Task details >> Output the data as it stands. Each line must match exactly.

[Records from a data source]
-------
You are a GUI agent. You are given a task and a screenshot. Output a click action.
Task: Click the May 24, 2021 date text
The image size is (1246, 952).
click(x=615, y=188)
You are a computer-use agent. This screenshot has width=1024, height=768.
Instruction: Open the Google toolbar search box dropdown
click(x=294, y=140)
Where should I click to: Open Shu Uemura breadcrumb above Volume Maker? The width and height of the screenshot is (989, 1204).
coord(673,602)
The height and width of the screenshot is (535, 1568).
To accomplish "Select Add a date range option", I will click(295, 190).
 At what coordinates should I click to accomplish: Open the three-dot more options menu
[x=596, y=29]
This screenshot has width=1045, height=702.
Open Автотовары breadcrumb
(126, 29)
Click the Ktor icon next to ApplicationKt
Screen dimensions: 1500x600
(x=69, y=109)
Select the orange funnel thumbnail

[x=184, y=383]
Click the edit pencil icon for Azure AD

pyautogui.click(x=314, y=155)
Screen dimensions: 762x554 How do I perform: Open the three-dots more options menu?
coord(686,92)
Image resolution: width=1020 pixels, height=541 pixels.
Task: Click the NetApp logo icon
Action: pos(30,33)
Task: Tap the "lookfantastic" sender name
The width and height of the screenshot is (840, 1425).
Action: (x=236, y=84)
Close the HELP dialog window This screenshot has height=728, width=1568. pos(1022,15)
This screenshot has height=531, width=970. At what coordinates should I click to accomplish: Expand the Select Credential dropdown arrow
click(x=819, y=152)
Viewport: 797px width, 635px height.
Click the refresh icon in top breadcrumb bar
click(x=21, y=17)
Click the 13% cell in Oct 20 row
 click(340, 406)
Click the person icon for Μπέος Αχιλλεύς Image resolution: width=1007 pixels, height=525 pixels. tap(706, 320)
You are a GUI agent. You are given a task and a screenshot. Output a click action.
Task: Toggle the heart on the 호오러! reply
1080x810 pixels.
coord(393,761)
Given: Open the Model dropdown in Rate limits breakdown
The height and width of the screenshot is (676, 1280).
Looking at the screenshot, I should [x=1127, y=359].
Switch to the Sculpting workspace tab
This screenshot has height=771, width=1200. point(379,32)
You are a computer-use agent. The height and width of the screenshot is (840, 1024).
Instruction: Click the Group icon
-------
Response to this exercise >>
You are a GUI agent. You are given a task and a screenshot. Output a click action.
Task: Click the May 24, 2021 date text
The image size is (1246, 952).
click(x=615, y=188)
You are a computer-use agent. This screenshot has width=1024, height=768.
Instruction: Open the Google toolbar search box dropdown
click(x=294, y=140)
Where should I click to: Open Shu Uemura breadcrumb above Volume Maker? The width and height of the screenshot is (989, 1204).
coord(673,602)
The height and width of the screenshot is (535, 1568).
To accomplish "Select Add a date range option", I will click(295, 190).
 At what coordinates should I click to accomplish: Open the three-dot more options menu
[x=596, y=29]
This screenshot has width=1045, height=702.
Open Автотовары breadcrumb
(126, 29)
Click the Ktor icon next to ApplicationKt
Screen dimensions: 1500x600
(x=69, y=109)
Select the orange funnel thumbnail

[x=184, y=383]
Click the edit pencil icon for Azure AD

pyautogui.click(x=314, y=155)
Screen dimensions: 762x554 How do I perform: Open the three-dots more options menu?
coord(686,92)
Image resolution: width=1020 pixels, height=541 pixels.
Task: Click the NetApp logo icon
Action: pos(30,33)
Task: Tap the "lookfantastic" sender name
The width and height of the screenshot is (840, 1425).
Action: (x=236, y=84)
Close the HELP dialog window This screenshot has height=728, width=1568. pos(1022,15)
This screenshot has height=531, width=970. At what coordinates should I click to accomplish: Expand the Select Credential dropdown arrow
click(x=819, y=152)
Viewport: 797px width, 635px height.
Click the refresh icon in top breadcrumb bar
click(x=21, y=17)
Click the 13% cell in Oct 20 row
 click(340, 406)
Click the person icon for Μπέος Αχιλλεύς Image resolution: width=1007 pixels, height=525 pixels. tap(706, 320)
You are a GUI agent. You are given a task and a screenshot. Output a click action.
Task: Toggle the heart on the 호오러! reply
1080x810 pixels.
coord(393,761)
Given: Open the Model dropdown in Rate limits breakdown
The height and width of the screenshot is (676, 1280).
Looking at the screenshot, I should [x=1127, y=359].
Switch to the Sculpting workspace tab
This screenshot has height=771, width=1200. point(379,32)
You are a computer-use agent. The height and width of the screenshot is (840, 1024).
Instruction: Click the Group icon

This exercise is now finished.